» Problem to solve: Copy out the excerpt below on Colorado's marijuana vaping rules and medical marijuana word for word, from its first line to its last.

» Excerpt provided:
################
The reports prompted the Colorado Marijuana Enforcement Division to ban any marijuana vaping products with vitamin E acetate — a chemical linked to vaping illness by the Centers for Disease Control and Prevention — along with polyethylene glycol (PEG) and medium chain triglycerides (MCT oil), two other chemical vaping additives. Looks like vaping damages more than your dignity.

A Breath for Medical Marijuana?
Since recreational pot was introduced, interest in medical marijuana has diminished, with some towns only allowing recreational businesses within their borders. As a result, medical sales have leveled out, and new medical marijuana startups almost slowed to a halt. However, medical marijuana advocates were very successful at the State Capitol this year, pushing a number of new laws that expand access and patient rights.
################
» Data listing:
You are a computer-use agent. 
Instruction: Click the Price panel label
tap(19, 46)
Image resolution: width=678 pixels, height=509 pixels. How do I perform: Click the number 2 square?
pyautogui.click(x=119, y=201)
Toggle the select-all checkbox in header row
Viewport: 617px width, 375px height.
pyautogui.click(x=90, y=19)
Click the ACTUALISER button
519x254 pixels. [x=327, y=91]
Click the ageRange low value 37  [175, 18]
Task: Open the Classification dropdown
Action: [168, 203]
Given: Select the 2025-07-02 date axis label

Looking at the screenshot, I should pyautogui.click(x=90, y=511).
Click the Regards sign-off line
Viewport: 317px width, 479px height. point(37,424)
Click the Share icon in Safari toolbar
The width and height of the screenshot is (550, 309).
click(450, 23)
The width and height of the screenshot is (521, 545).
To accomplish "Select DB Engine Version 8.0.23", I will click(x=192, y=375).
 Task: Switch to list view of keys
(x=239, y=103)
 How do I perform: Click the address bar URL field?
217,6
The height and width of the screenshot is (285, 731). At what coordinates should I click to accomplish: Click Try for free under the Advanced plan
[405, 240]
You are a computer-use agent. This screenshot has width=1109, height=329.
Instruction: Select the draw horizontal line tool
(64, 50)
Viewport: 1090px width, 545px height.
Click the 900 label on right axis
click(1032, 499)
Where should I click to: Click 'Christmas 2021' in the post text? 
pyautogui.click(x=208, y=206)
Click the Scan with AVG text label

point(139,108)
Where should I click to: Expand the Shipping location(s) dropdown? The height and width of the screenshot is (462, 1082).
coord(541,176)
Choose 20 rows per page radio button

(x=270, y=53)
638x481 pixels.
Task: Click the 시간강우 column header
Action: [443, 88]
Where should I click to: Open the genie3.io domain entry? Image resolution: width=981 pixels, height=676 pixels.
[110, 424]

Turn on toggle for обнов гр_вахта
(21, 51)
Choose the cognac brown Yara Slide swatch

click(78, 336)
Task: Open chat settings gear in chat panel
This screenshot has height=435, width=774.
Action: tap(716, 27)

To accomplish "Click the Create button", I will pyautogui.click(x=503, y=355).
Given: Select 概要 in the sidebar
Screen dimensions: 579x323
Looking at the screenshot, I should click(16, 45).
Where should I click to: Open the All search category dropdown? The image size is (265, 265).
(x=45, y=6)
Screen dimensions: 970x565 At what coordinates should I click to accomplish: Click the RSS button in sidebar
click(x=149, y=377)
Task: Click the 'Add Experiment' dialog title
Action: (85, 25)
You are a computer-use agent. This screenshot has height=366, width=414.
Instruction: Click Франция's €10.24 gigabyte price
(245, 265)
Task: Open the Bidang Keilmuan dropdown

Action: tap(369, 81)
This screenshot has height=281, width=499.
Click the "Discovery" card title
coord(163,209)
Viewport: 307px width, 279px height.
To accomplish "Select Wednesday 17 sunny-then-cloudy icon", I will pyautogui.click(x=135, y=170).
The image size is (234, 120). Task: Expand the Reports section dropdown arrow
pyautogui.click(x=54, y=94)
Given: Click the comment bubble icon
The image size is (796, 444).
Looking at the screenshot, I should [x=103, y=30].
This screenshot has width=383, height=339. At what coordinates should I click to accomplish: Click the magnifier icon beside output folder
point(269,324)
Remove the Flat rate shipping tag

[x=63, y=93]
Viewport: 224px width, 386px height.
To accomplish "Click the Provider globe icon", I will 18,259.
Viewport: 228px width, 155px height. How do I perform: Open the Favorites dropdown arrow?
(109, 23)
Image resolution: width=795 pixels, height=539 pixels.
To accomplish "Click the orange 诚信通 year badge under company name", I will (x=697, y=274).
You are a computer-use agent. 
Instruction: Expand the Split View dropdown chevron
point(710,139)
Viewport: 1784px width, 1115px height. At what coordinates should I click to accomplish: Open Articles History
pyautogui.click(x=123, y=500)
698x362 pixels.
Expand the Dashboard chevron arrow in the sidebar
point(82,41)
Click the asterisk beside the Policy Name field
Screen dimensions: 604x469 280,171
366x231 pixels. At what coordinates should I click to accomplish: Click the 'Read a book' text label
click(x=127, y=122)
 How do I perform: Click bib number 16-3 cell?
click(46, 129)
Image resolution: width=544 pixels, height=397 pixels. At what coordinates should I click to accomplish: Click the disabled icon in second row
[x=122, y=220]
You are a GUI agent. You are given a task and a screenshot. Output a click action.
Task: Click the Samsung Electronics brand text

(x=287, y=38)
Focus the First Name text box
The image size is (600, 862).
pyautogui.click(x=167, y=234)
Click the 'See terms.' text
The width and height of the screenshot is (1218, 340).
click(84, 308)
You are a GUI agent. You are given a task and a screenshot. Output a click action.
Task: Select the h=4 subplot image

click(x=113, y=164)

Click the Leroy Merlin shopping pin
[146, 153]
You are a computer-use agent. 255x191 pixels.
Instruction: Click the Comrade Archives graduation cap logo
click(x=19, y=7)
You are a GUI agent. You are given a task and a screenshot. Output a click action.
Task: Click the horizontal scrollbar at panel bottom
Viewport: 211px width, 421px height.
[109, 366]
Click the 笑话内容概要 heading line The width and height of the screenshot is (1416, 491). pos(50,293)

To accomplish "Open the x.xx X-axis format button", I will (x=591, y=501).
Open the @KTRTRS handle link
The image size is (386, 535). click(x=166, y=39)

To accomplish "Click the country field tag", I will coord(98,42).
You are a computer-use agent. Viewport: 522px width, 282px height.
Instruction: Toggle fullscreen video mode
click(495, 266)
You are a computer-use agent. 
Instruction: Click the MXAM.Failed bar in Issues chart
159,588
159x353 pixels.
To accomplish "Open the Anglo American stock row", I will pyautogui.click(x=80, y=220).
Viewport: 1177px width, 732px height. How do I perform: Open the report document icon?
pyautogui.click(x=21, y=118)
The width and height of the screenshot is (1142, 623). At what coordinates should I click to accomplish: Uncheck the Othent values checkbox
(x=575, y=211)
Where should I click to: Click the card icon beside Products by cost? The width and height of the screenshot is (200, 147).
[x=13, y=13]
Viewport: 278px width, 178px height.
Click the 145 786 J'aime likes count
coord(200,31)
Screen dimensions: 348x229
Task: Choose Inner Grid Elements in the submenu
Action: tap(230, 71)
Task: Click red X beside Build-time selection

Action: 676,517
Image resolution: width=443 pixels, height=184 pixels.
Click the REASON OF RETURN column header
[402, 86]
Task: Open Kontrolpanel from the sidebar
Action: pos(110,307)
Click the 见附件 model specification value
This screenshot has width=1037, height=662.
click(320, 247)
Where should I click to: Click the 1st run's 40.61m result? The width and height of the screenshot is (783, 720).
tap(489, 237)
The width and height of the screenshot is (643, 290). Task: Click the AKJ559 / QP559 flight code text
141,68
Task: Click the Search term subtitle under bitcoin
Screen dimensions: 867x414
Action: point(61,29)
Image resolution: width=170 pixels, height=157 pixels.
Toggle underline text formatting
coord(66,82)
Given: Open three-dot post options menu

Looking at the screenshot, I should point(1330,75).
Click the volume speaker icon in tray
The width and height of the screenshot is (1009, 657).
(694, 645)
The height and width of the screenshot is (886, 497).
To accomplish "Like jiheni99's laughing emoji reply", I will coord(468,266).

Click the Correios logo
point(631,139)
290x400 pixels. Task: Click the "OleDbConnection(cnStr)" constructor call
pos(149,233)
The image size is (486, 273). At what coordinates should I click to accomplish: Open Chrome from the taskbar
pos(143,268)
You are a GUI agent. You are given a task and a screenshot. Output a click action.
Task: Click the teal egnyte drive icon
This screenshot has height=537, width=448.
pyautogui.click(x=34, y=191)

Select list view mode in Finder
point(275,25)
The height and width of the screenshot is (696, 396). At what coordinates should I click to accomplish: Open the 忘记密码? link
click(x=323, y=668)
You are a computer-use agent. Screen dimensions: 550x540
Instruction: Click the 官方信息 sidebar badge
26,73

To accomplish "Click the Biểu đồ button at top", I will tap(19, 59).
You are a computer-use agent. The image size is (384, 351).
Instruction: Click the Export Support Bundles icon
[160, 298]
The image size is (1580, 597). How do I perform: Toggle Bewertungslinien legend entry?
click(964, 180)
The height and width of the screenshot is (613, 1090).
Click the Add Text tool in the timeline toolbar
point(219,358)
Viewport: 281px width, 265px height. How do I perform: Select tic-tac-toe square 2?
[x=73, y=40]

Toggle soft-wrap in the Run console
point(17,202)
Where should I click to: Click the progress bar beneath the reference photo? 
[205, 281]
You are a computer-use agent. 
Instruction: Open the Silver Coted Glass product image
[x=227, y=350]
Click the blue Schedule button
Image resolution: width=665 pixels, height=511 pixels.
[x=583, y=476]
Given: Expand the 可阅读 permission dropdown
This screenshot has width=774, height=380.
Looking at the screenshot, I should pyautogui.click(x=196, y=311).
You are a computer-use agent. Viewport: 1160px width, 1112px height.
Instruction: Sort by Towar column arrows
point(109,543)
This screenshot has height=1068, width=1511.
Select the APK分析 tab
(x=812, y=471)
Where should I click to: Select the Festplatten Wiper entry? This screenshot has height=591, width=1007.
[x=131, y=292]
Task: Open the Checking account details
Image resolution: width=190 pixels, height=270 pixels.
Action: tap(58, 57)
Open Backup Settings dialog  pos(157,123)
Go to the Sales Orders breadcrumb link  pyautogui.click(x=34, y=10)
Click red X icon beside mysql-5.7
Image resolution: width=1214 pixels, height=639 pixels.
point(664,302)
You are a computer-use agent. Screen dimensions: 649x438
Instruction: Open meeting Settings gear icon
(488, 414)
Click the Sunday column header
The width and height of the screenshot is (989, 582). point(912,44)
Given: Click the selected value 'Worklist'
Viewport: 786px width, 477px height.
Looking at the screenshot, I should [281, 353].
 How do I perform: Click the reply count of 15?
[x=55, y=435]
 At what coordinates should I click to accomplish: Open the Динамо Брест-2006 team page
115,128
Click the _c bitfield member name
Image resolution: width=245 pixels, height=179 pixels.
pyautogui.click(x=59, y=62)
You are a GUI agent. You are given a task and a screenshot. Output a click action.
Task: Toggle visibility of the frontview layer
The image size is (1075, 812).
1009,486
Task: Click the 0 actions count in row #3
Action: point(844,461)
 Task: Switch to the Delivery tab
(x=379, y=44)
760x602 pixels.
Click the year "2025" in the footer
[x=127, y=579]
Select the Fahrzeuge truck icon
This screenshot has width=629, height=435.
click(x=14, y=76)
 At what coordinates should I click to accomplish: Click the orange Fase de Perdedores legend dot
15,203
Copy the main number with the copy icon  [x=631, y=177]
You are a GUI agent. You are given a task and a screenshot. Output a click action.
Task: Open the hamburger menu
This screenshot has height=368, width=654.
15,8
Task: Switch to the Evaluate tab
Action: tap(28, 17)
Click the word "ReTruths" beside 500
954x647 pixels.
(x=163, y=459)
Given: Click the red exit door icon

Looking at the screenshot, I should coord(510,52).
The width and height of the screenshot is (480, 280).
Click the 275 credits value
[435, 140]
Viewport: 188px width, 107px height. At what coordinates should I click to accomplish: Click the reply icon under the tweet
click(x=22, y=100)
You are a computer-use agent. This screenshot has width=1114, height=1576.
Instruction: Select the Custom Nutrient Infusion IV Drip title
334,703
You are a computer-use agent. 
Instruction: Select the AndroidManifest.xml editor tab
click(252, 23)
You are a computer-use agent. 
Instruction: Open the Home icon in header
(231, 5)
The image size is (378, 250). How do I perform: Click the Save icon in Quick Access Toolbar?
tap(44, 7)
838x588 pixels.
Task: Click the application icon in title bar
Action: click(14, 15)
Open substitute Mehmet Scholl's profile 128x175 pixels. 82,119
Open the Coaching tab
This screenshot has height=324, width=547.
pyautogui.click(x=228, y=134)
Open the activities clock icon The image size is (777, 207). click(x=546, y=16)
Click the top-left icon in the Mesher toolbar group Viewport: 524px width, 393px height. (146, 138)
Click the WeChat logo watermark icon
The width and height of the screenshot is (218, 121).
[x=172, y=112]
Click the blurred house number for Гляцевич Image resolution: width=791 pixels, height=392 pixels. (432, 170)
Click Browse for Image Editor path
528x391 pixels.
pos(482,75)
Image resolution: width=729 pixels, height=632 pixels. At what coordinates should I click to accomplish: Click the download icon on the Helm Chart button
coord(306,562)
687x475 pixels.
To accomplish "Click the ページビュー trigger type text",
################
» Reply:
The reports prompted the Colorado Marijuana Enforcement Division to ban any marijuana vaping products with vitamin E acetate — a chemical linked to vaping illness by the Centers for Disease Control and Prevention — along with polyethylene glycol (PEG) and medium chain triglycerides (MCT oil), two other chemical vaping additives. Looks like vaping damages more than your dignity.

A Breath for Medical Marijuana?
Since recreational pot was introduced, interest in medical marijuana has diminished, with some towns only allowing recreational businesses within their borders. As a result, medical sales have leveled out, and new medical marijuana startups almost slowed to a halt. However, medical marijuana advocates were very successful at the State Capitol this year, pushing a number of new laws that expand access and patient rights.